The special liquidity window of ₹50,000 crore where banks can borrow up to three-year money at the repo rate to on-lend special Covid loans to a range of healthcare providers, from vaccine makers to equipment importers, is a sound move to provide immediate funding to sectors that are struggling to scale up to meet unprecedented demand. Credit support, as opposed to direct grants, creates a multiplier effect, matches relief to genuine need and prevents a few high-profile entities from cornering incentives. Taking lessons from previous instances where banks did not fully utilise such targeted accommodation, the RBI has sweetened this deal with a priority sector tag and an extra 40 basis point spread for banks parking their Covid loan surpluses in reverse repo. Allowing small finance banks to classify loans to small microfinance institutions as priority sector and opening a ₹10,000- crore repo window exclusively for them to lend to micro units and individuals ensures that last-mile credit reaches borrowers neglected by mainstream banks.

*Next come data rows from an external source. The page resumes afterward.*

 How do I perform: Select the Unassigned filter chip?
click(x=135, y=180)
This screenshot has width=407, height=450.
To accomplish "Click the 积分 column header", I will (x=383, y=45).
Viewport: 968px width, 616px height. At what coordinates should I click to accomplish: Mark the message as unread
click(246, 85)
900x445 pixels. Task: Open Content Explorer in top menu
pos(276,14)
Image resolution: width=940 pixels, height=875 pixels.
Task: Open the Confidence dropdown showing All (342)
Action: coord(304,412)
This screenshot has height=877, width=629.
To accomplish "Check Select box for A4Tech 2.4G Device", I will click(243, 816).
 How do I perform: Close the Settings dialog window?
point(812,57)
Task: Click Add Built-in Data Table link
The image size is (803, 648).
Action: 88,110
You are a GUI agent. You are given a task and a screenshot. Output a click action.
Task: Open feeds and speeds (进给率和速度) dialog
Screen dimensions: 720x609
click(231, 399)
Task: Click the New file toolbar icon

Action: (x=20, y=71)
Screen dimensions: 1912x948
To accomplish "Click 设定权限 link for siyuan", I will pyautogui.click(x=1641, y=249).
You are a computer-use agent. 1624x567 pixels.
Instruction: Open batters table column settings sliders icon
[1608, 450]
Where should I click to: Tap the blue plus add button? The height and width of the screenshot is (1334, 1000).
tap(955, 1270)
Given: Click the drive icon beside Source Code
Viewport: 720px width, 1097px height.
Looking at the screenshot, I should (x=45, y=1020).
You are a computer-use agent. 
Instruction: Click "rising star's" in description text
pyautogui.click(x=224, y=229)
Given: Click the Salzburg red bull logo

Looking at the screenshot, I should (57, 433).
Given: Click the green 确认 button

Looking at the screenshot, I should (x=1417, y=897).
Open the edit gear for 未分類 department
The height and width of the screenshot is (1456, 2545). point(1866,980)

If there’s one measure on which the RBI has been a little half-hearted, it is on the new one-time restructuring scheme for borrowers. Not only is this concession limited to loans up to ₹25 crore but borrowers who received relief last year or are already in default have been specifically excluded. The ₹25-crore threshold may be too low to make a material difference to small/medium enterprises and it stands to reason that borrowers who took a debilitating hit from the first wave would be vulnerable to the second wave as well. Perhaps, the RBI is of the view that restructuring demands from larger borrowers can be evaluated by banks on a case-to-case basis, but this still risks leaving out those most in need of relief. Overall, while the RBI has done its bit to alleviate pain from the second wave, the Centre needs to keep the powder dry to complement these efforts with fiscal aid. Easy credit routed via banks cannot substitute for direct income or livelihood support measures to households devastated by Covid.